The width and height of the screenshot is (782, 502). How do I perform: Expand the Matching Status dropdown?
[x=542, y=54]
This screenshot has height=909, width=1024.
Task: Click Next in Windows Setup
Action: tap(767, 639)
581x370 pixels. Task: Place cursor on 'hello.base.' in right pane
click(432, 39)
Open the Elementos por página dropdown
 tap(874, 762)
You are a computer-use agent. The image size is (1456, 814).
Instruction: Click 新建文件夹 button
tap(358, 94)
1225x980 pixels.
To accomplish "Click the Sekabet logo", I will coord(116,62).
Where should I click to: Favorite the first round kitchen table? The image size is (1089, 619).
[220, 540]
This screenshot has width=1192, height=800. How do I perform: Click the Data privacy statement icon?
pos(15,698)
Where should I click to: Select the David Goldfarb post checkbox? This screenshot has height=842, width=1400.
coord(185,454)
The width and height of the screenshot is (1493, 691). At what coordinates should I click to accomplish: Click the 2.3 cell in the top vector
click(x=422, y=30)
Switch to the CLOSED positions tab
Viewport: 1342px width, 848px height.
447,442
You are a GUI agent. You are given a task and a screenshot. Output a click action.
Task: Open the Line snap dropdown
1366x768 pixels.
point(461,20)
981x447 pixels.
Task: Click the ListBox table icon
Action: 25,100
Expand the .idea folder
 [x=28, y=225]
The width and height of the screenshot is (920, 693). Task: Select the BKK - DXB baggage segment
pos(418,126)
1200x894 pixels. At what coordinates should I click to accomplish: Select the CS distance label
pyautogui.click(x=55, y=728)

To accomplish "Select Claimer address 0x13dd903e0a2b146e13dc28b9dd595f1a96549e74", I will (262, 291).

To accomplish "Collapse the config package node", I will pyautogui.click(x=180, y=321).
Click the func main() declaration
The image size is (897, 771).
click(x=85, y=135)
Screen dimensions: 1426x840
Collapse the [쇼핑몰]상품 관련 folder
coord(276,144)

################

Work to complete:
Print every entry exactly as written.

Result for this exercise:
The width and height of the screenshot is (782, 502). How do I perform: Expand the Matching Status dropdown?
[x=542, y=54]
This screenshot has height=909, width=1024.
Task: Click Next in Windows Setup
Action: tap(767, 639)
581x370 pixels. Task: Place cursor on 'hello.base.' in right pane
click(432, 39)
Open the Elementos por página dropdown
 tap(874, 762)
You are a computer-use agent. The image size is (1456, 814).
Instruction: Click 新建文件夹 button
tap(358, 94)
1225x980 pixels.
To accomplish "Click the Sekabet logo", I will coord(116,62).
Where should I click to: Favorite the first round kitchen table? The image size is (1089, 619).
[220, 540]
This screenshot has width=1192, height=800. How do I perform: Click the Data privacy statement icon?
pos(15,698)
Where should I click to: Select the David Goldfarb post checkbox? This screenshot has height=842, width=1400.
coord(185,454)
The width and height of the screenshot is (1493, 691). At what coordinates should I click to accomplish: Click the 2.3 cell in the top vector
click(x=422, y=30)
Switch to the CLOSED positions tab
Viewport: 1342px width, 848px height.
447,442
You are a GUI agent. You are given a task and a screenshot. Output a click action.
Task: Open the Line snap dropdown
1366x768 pixels.
point(461,20)
981x447 pixels.
Task: Click the ListBox table icon
Action: 25,100
Expand the .idea folder
 [x=28, y=225]
The width and height of the screenshot is (920, 693). Task: Select the BKK - DXB baggage segment
pos(418,126)
1200x894 pixels. At what coordinates should I click to accomplish: Select the CS distance label
pyautogui.click(x=55, y=728)

To accomplish "Select Claimer address 0x13dd903e0a2b146e13dc28b9dd595f1a96549e74", I will (262, 291).

To accomplish "Collapse the config package node", I will pyautogui.click(x=180, y=321).
Click the func main() declaration
The image size is (897, 771).
click(x=85, y=135)
Screen dimensions: 1426x840
Collapse the [쇼핑몰]상품 관련 folder
coord(276,144)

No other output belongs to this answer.